* **PROMPT**: In the entries below, count the lines that contain the word "Given" and give only that number.

* **SUPPLIED RECORDS**:

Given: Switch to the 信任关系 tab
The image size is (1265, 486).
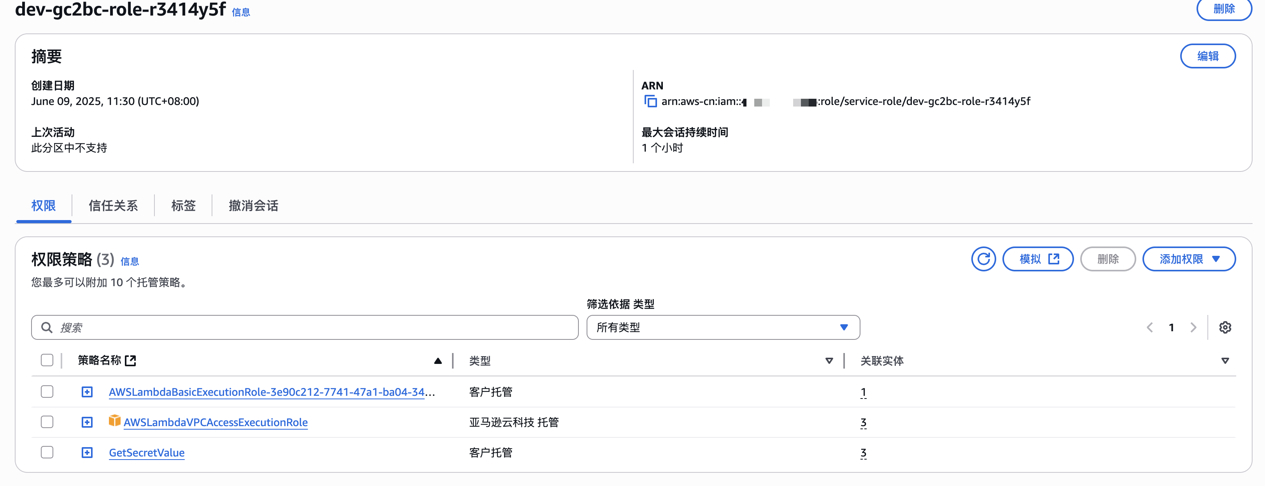Looking at the screenshot, I should (113, 206).
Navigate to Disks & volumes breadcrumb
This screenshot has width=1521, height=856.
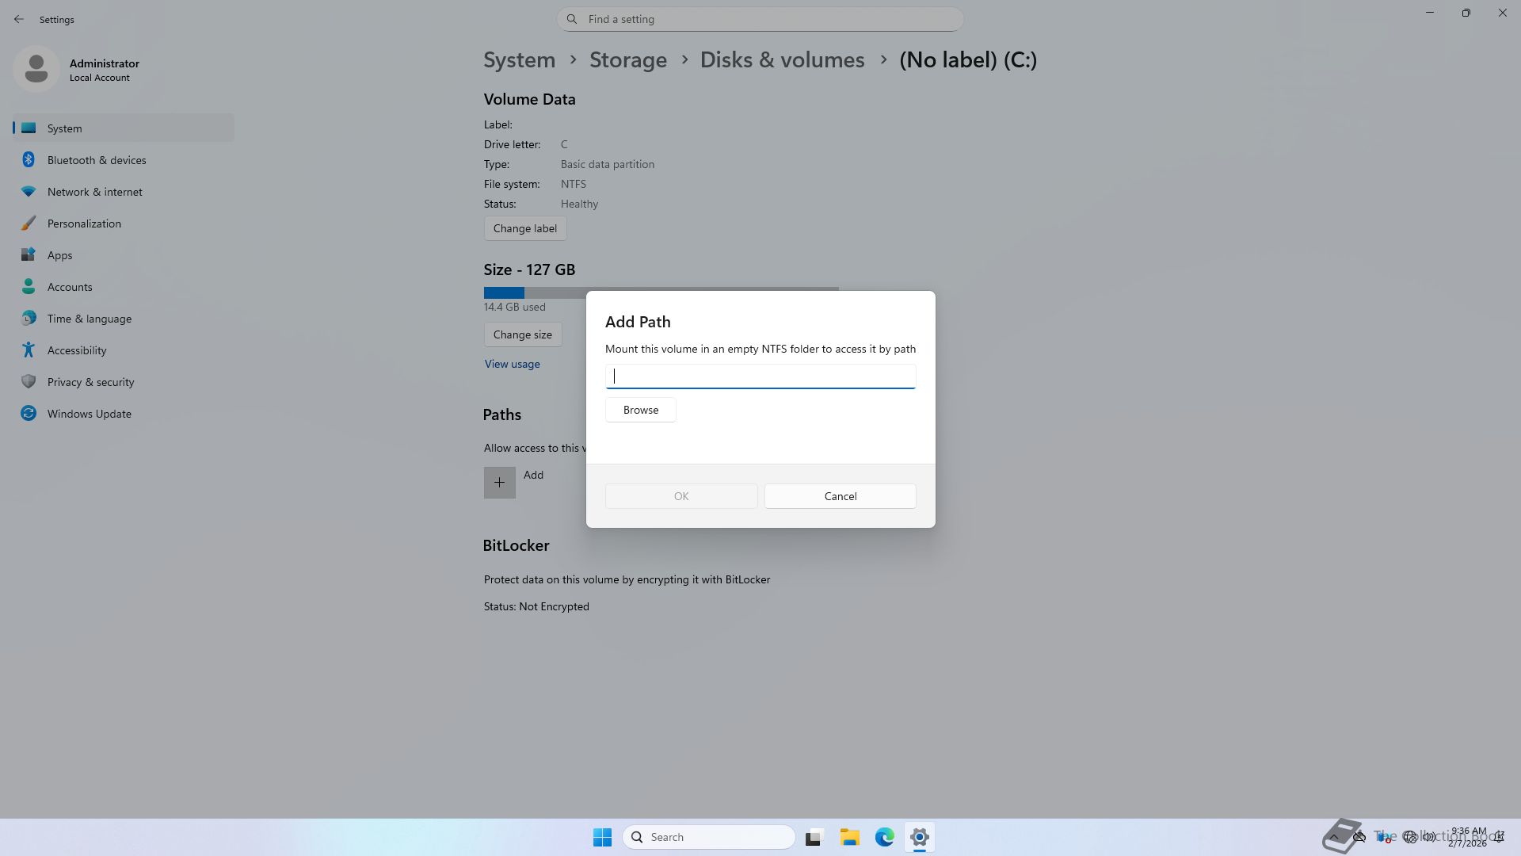(782, 60)
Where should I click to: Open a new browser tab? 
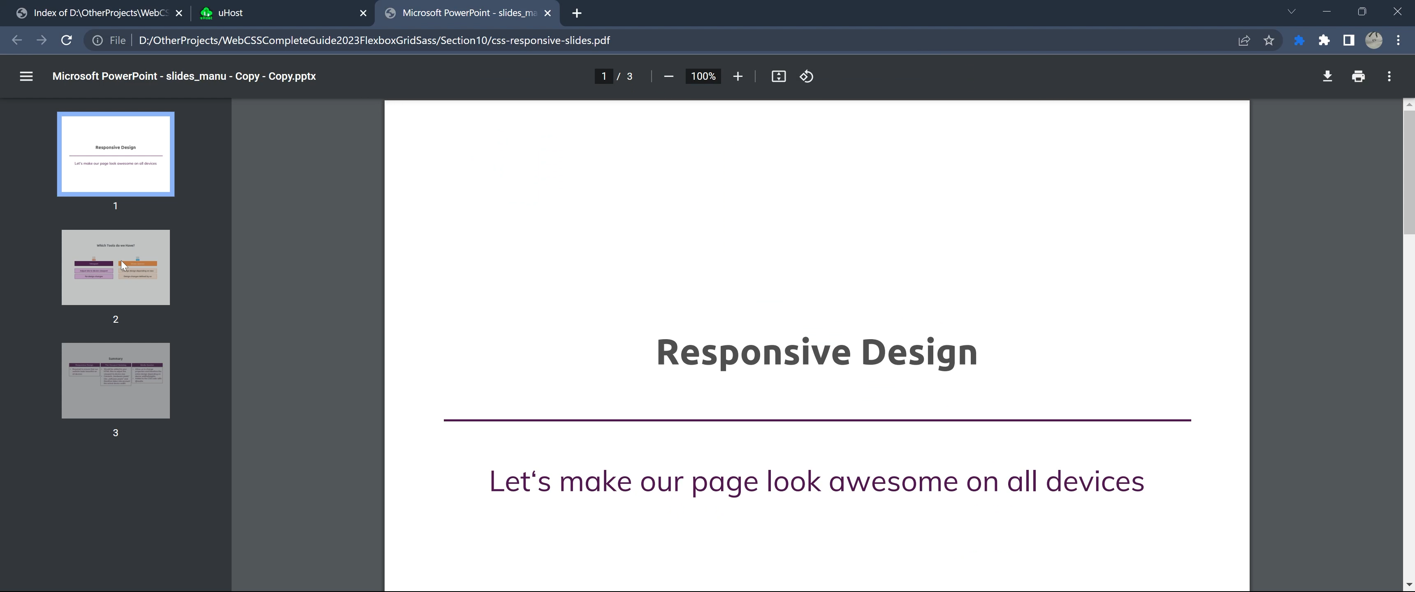[x=576, y=13]
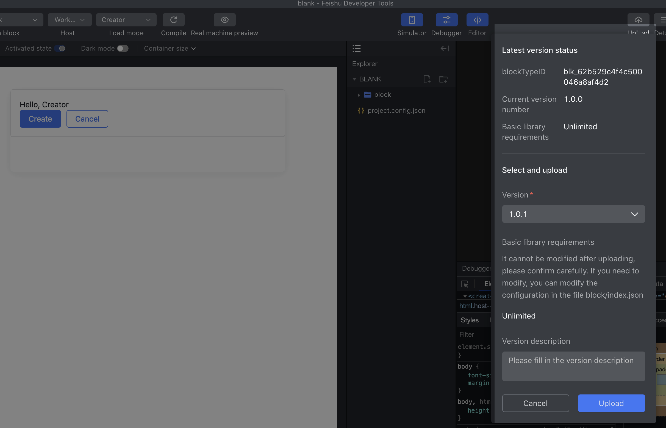Viewport: 666px width, 428px height.
Task: Enable the Dark mode switch
Action: pos(122,48)
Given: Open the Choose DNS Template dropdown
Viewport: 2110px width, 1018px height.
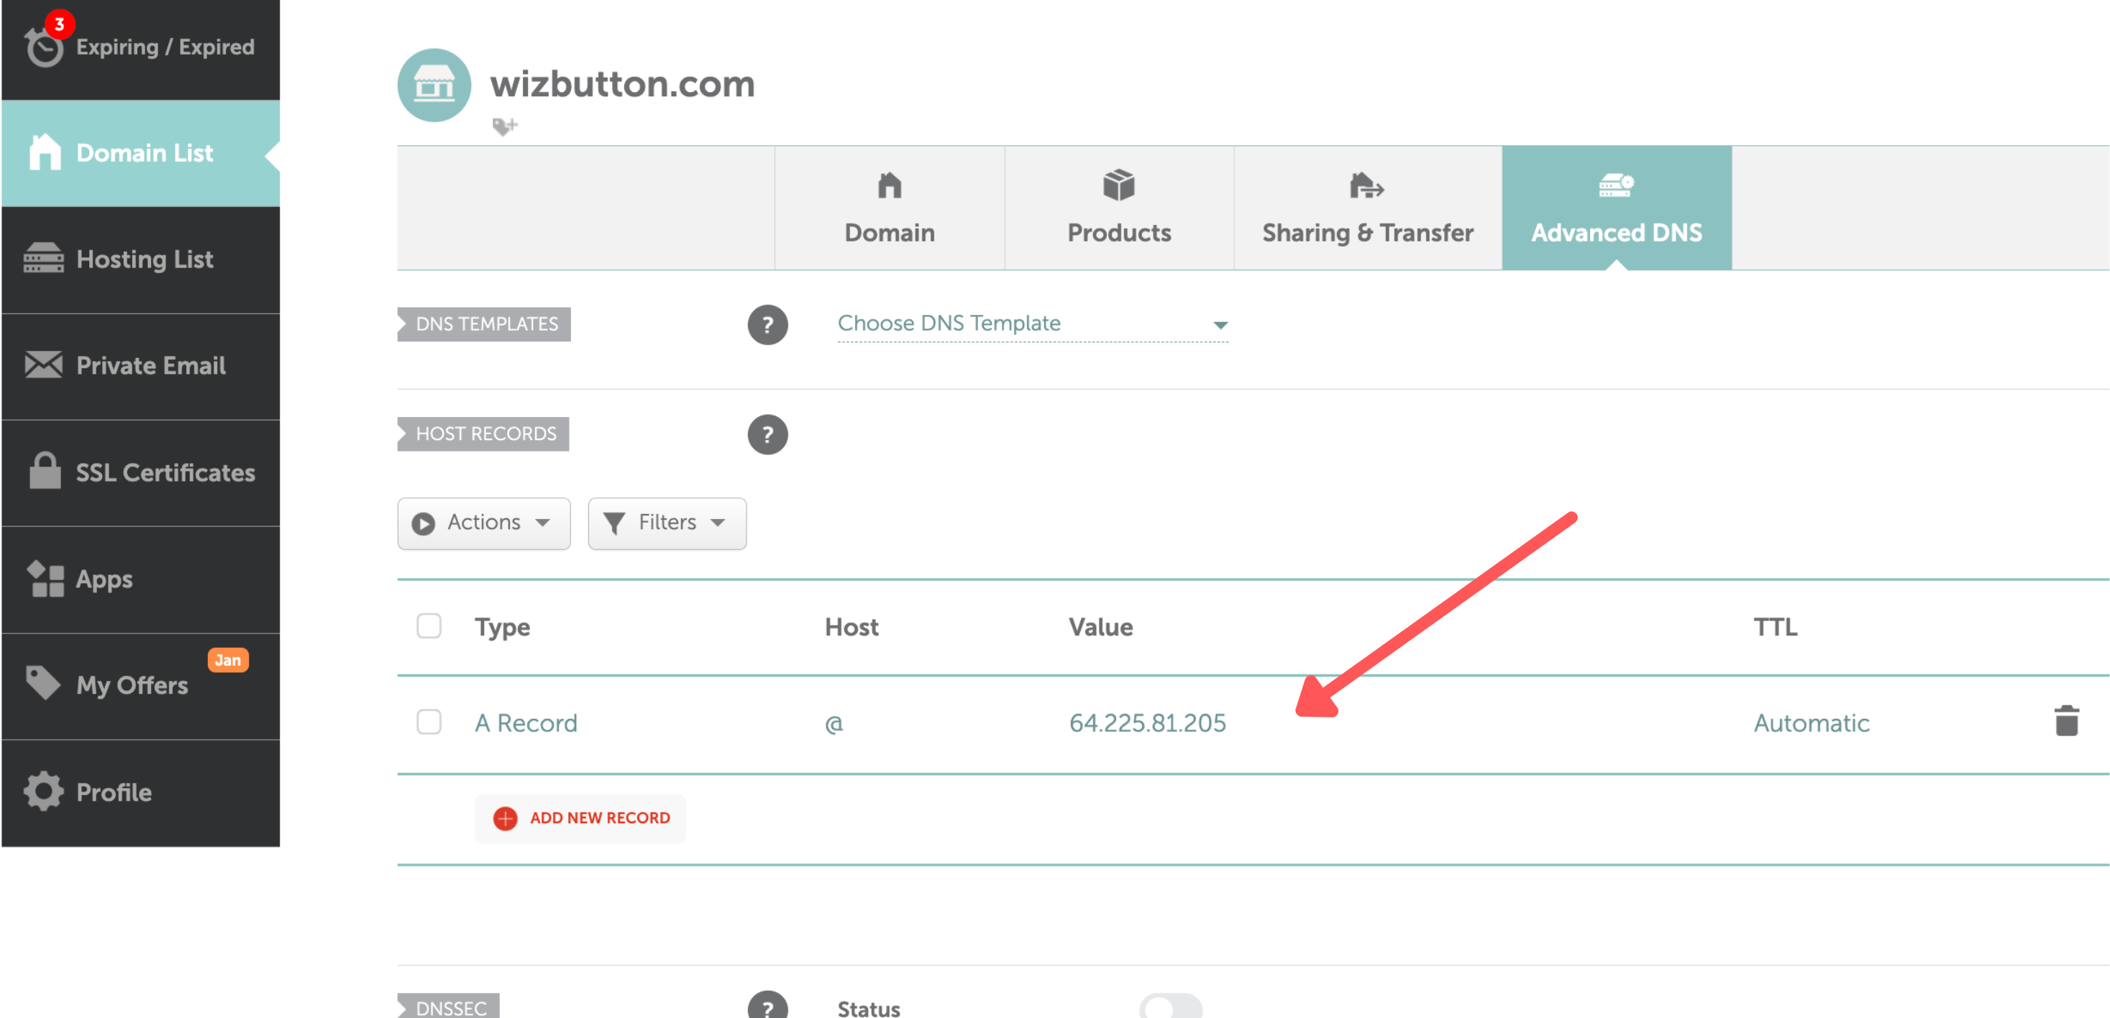Looking at the screenshot, I should pos(1031,323).
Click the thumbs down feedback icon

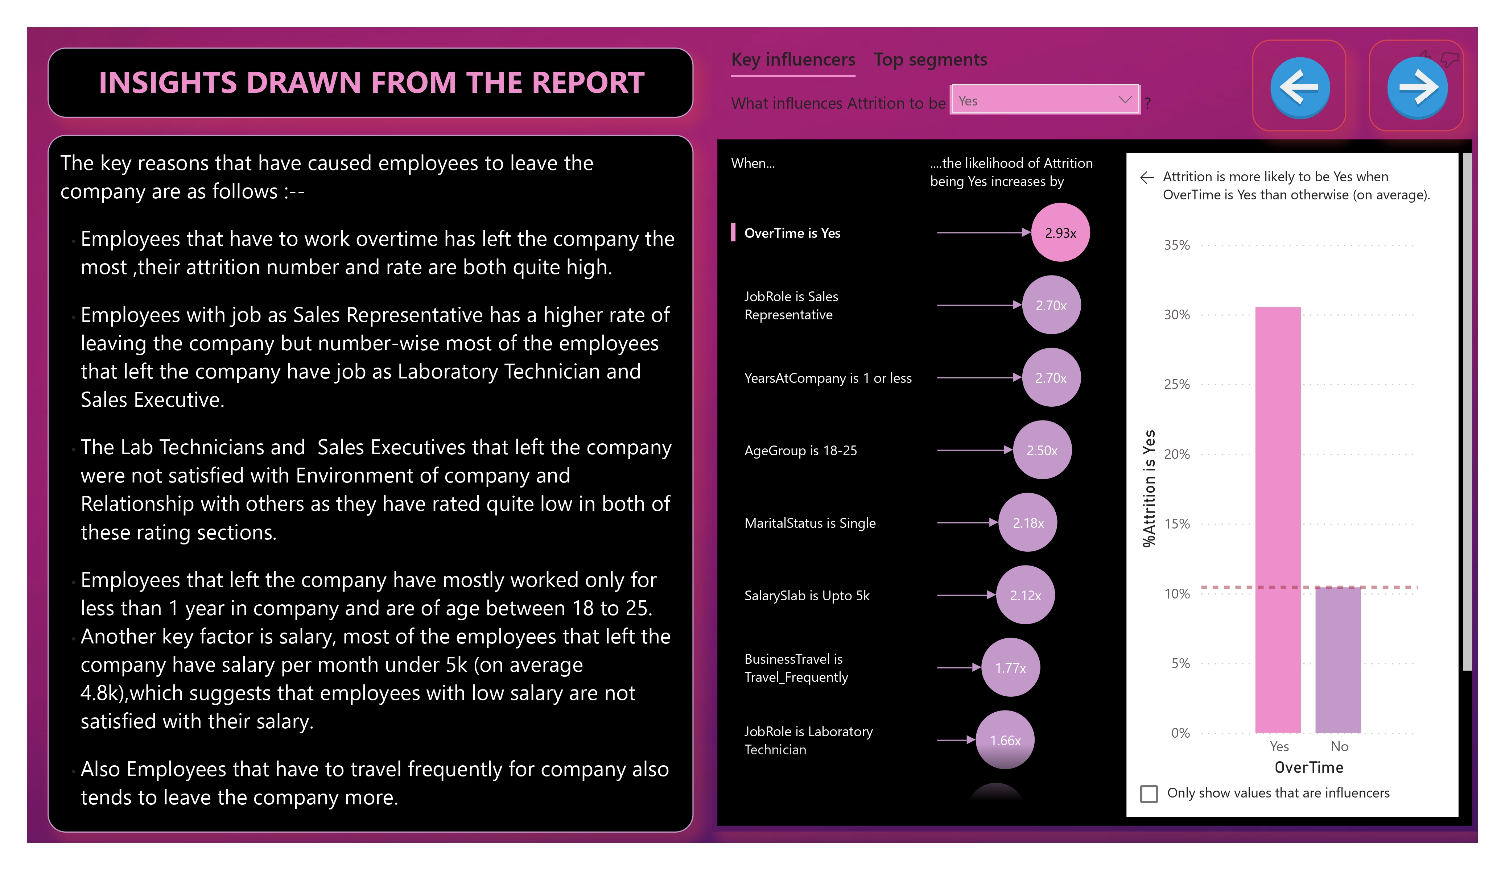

* **YOUR SOLUTION**: 2